GOVERNMENT has signed a loan agreement with the Inter-American Development Bank (IDB) to access US$24.45 million ($166 million) for people most affected by the Covid-19 crisis in Trinidad and Tobago.
The loan agreement was signed on Tuesday by acting Minister of Planning and Development, Allyson West, on behalf of Trinidad and Tobago, and IDB president Maurico Claver-Carone. The agreement was discussed during a bilateral meeting between West and Claver-Carone yesterday.
Both the IDB and the Ministry of Planning and Development issued news releases outlining the agreement.
“This agreement will support minimum income for those affected by the coronavirus in the immediate period and during the recovery. The agreement does not see Trinidad and Tobago taking on additional debt but instead redirects existing uncommitted loan resources to new and urgent high-priority public investment areas that require financing during this critical period,” said West in the ministry’s release.
The money from the loan will help ensure that basic quality-of-life standards for vulnerable people are maintained in the immediate period and during the economic recovery of Trinidad and Tobago.
The programme will finance two components:
(1) The expansion or additional/emergency cash transfers to beneficiaries of three existing programmes delivered by the Ministry of Social Development and Family Services (MSDFS): Food Support Programme; Senior Citizen Pension; and Disability Assistance Grant and
(2) the temporary expansion of the Food Support Programme for households where a member of the household working in the informal sector experienced a loss in income due to the Covid-19 crisis.
The IDB said the project is anticipated to benefit 25,101 existing beneficiary households of the Food Support Programme in which women are expected to represent about 60 per cent of the beneficiaries.

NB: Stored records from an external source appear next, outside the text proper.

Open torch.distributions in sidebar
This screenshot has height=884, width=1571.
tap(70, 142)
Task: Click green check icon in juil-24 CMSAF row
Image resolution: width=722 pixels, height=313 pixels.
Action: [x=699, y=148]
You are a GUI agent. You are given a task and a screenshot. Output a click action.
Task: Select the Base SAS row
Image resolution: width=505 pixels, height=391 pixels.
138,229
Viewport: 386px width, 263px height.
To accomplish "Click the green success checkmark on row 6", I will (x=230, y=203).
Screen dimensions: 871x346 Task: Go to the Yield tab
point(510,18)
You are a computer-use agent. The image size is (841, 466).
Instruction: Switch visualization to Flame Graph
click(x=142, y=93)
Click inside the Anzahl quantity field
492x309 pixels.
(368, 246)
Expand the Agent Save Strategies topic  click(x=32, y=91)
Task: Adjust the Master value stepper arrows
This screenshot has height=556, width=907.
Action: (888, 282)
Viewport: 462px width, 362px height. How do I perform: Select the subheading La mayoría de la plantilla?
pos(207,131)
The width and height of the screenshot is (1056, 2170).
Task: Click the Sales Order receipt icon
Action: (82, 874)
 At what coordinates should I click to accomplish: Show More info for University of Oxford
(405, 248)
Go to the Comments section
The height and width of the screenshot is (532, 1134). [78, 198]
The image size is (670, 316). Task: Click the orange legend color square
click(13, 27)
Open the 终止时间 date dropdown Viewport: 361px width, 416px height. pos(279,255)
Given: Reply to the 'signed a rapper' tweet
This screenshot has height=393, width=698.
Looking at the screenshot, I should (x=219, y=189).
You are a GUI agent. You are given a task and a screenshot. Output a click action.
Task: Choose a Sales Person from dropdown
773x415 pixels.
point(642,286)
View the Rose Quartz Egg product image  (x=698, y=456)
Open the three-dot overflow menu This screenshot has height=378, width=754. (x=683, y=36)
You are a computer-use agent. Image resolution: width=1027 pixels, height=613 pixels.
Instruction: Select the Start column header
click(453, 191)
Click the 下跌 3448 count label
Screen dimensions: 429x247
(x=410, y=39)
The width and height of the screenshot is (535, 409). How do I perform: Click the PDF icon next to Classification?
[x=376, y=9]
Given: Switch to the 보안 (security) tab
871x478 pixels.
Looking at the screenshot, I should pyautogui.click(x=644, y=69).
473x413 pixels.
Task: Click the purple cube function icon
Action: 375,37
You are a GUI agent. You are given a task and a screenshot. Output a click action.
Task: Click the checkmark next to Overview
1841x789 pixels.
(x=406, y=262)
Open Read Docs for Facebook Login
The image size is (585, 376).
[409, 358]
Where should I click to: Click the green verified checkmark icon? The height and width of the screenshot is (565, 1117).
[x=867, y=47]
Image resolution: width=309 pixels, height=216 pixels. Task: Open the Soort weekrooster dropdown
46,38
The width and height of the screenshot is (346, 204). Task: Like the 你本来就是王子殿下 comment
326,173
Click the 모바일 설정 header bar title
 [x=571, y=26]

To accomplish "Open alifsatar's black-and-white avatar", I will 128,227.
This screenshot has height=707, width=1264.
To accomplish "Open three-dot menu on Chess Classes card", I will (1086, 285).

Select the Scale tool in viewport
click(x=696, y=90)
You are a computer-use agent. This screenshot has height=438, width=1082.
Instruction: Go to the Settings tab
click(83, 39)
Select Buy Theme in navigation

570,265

The loan proceeds are also anticipated to benefit:
—20,500 households with school-age children who received the School Nutrition Programme prior to the Covid-19 emergency;
—2,000 low-income persons aged 65 and over;
—500 adults 18-65 years of age who are permanently disabled from earning a livelihood; and
—39,233 households with persons who have suffered involuntary termination, suspension, or loss of income in the informal sector.
Claver-Carone pledged to continue supporting Trinidad and Tobago’s development needs by working together on digitisation, assisting small businesses affected by Covid-19, climate finance and especially highlighted the role of women in the economy and the need for breaking barriers to financing for women in business.
Minister West agreed with Claver-Carone’s remarks and further emphasised the critical role that women play in supporting the family unit in Trinidad and Tobago, pledging to work with the IDB to further empower women.